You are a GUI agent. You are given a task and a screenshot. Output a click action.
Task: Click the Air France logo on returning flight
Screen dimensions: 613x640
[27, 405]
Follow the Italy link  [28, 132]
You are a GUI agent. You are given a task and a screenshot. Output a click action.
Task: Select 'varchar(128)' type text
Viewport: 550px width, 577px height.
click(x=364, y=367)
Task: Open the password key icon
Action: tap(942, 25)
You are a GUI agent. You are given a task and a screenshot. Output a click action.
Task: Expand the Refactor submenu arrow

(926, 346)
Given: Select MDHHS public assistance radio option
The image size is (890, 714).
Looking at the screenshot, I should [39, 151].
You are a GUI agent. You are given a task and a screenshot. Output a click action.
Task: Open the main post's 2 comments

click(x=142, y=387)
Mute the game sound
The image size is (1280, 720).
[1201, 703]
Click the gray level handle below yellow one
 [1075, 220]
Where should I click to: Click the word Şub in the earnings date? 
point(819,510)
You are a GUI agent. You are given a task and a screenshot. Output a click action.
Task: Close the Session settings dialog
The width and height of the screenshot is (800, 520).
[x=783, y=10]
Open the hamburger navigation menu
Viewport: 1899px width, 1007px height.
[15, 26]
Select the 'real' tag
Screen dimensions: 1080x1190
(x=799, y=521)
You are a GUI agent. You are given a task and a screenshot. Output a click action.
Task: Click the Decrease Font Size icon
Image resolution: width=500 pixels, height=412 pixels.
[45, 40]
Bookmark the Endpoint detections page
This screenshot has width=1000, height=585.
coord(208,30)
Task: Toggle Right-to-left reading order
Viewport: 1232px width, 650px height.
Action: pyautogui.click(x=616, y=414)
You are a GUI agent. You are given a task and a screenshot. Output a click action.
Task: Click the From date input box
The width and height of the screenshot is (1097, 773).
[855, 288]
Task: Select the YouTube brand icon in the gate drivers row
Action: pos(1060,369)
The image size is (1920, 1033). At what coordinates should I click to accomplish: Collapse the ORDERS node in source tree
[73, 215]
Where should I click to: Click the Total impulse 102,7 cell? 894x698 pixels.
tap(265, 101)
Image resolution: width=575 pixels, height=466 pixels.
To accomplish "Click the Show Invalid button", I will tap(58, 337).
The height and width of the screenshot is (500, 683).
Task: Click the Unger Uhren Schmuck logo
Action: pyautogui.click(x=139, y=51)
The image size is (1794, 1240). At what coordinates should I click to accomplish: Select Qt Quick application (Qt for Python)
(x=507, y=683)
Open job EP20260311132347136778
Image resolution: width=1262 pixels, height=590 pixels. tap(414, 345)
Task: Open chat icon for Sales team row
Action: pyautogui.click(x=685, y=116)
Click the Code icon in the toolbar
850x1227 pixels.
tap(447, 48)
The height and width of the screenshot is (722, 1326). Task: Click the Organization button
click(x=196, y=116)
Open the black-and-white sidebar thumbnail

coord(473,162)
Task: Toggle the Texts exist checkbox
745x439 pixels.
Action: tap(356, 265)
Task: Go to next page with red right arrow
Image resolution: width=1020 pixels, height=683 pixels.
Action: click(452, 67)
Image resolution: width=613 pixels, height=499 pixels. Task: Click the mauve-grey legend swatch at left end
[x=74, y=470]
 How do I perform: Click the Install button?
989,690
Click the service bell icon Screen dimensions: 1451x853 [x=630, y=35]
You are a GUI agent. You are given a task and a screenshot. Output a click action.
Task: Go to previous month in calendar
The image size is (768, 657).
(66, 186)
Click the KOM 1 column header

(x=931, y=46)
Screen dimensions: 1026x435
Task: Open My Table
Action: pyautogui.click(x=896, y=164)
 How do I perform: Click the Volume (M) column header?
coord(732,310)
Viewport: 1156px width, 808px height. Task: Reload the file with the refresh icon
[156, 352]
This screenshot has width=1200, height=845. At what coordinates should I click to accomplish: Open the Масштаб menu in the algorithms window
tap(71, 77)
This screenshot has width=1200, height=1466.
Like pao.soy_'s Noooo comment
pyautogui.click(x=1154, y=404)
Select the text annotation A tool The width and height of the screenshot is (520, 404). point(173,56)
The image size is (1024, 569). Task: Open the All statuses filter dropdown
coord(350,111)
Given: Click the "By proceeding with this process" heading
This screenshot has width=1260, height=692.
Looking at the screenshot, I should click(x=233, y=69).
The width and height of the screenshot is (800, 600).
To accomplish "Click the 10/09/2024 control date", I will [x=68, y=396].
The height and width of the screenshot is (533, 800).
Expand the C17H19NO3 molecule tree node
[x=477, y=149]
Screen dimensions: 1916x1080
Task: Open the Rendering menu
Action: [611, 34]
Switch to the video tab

== == ==

Where does "Toggle" appear in the listing? Show every line that has it.

Task: Toggle Right-to-left reading order
Task: Toggle the Texts exist checkbox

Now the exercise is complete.